## What you should do
Could you write out the records exactly as they are given?
Start of Records shown
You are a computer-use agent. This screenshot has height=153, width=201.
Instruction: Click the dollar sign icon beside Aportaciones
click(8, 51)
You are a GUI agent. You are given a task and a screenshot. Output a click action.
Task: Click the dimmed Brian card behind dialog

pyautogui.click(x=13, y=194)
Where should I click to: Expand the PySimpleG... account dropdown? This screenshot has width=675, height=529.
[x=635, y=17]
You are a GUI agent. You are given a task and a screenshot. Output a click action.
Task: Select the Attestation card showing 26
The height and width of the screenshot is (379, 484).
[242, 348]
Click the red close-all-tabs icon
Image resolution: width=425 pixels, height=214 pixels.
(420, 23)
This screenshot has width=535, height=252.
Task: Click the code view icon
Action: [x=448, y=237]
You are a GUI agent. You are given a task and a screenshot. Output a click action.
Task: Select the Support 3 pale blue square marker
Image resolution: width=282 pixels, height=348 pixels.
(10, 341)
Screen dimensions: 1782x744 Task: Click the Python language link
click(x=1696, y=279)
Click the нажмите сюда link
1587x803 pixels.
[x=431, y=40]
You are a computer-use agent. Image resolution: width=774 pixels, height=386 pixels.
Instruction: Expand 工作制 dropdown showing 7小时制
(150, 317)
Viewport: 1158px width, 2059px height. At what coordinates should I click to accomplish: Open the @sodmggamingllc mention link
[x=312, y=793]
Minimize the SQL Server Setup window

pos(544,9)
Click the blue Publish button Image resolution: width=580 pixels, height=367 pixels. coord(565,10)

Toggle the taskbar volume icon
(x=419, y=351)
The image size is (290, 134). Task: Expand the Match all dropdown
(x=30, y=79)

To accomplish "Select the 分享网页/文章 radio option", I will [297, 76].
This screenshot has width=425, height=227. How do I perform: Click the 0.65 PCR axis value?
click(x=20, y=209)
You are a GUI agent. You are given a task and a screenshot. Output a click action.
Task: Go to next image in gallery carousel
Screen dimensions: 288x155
End of Records shown
## Exercise result
You are a computer-use agent. This screenshot has height=153, width=201.
Instruction: Click the dollar sign icon beside Aportaciones
click(8, 51)
You are a GUI agent. You are given a task and a screenshot. Output a click action.
Task: Click the dimmed Brian card behind dialog

pyautogui.click(x=13, y=194)
Where should I click to: Expand the PySimpleG... account dropdown? This screenshot has width=675, height=529.
[x=635, y=17]
You are a GUI agent. You are given a task and a screenshot. Output a click action.
Task: Select the Attestation card showing 26
The height and width of the screenshot is (379, 484).
[242, 348]
Click the red close-all-tabs icon
Image resolution: width=425 pixels, height=214 pixels.
(420, 23)
This screenshot has width=535, height=252.
Task: Click the code view icon
Action: [x=448, y=237]
You are a GUI agent. You are given a task and a screenshot. Output a click action.
Task: Select the Support 3 pale blue square marker
Image resolution: width=282 pixels, height=348 pixels.
(10, 341)
Screen dimensions: 1782x744 Task: Click the Python language link
click(x=1696, y=279)
Click the нажмите сюда link
1587x803 pixels.
[x=431, y=40]
You are a computer-use agent. Image resolution: width=774 pixels, height=386 pixels.
Instruction: Expand 工作制 dropdown showing 7小时制
(150, 317)
Viewport: 1158px width, 2059px height. At what coordinates should I click to accomplish: Open the @sodmggamingllc mention link
[x=312, y=793]
Minimize the SQL Server Setup window

pos(544,9)
Click the blue Publish button Image resolution: width=580 pixels, height=367 pixels. coord(565,10)

Toggle the taskbar volume icon
(x=419, y=351)
The image size is (290, 134). Task: Expand the Match all dropdown
(x=30, y=79)

To accomplish "Select the 分享网页/文章 radio option", I will [297, 76].
This screenshot has width=425, height=227. How do I perform: Click the 0.65 PCR axis value?
click(x=20, y=209)
You are a GUI agent. You are given a task and a screenshot. Output a click action.
Task: Go to next image in gallery carousel
Screen dimensions: 288x155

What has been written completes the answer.